Bray M A, Lin S F, Aliev R R, Roth B J, Wikswo J P
Department of Biomedical Engineering, Vanderbilt University, Nashville, Tennessee 37235, USA.
J Cardiovasc Electrophysiol. 2001 Jun;12(6):716-22. doi: 10.1046/j.1540-8167.2001.00716.x.
Quantitative analysis of complex self-excitatory wave patterns, such as cardiac fibrillation and other high-order reentry, requires the development of new tools for identifying and tracking the most important features of the activation, such as phase singularities.
Image processing operations can be used to detect the phase singularity at the tip of a spiral wave. The phase space behavior of a spatiotemporal sequence of data may be reconstructed using time-series analysis. The phase singularities then are localized efficiently by computing the topologic charge density as the curl of the spatial phase gradient. We analyzed the singularity interaction dynamics of both experimentally observed and numerically simulated instances of quatrefoil reentry and found that the singularity behavior in the experimental preparations can be classified into three categories on the basis of how their separation changes with time.

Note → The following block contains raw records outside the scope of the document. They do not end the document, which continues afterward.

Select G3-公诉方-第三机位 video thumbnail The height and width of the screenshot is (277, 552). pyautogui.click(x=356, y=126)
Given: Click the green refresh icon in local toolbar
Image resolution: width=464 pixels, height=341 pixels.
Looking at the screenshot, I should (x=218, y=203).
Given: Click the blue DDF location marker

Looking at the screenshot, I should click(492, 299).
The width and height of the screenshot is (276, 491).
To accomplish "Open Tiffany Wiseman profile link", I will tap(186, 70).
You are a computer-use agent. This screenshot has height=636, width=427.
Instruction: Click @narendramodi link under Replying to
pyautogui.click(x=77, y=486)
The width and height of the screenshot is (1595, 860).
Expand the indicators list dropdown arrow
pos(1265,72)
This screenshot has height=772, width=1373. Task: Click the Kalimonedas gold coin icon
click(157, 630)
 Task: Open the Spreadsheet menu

Topologic charge densities can be calculated easily and efficiently to reveal phase singularity behavior. However, the differences between theoretical and experimental observations of singularity separation distances indicate the need for more sophisticated numerical models.
对复杂的自激波模式进行定量分析,如心脏颤动和其他高阶折返,需要开发新工具来识别和追踪激活的最重要特征,如相位奇点。
图像处理操作可用于检测螺旋波尖端的相位奇点。时空数据序列的相空间行为可使用时间序列分析进行重建。然后通过计算作为空间相位梯度旋度的拓扑电荷密度来有效地定位相位奇点。我们分析了实验观察和数值模拟的四叶形折返实例的奇点相互作用动力学,发现实验制剂中的奇点行为可根据其间距随时间的变化分为三类。
可以轻松有效地计算拓扑电荷密度以揭示相位奇点行为。然而,奇点间距的理论和实验观察之间的差异表明需要更复杂的数值模型。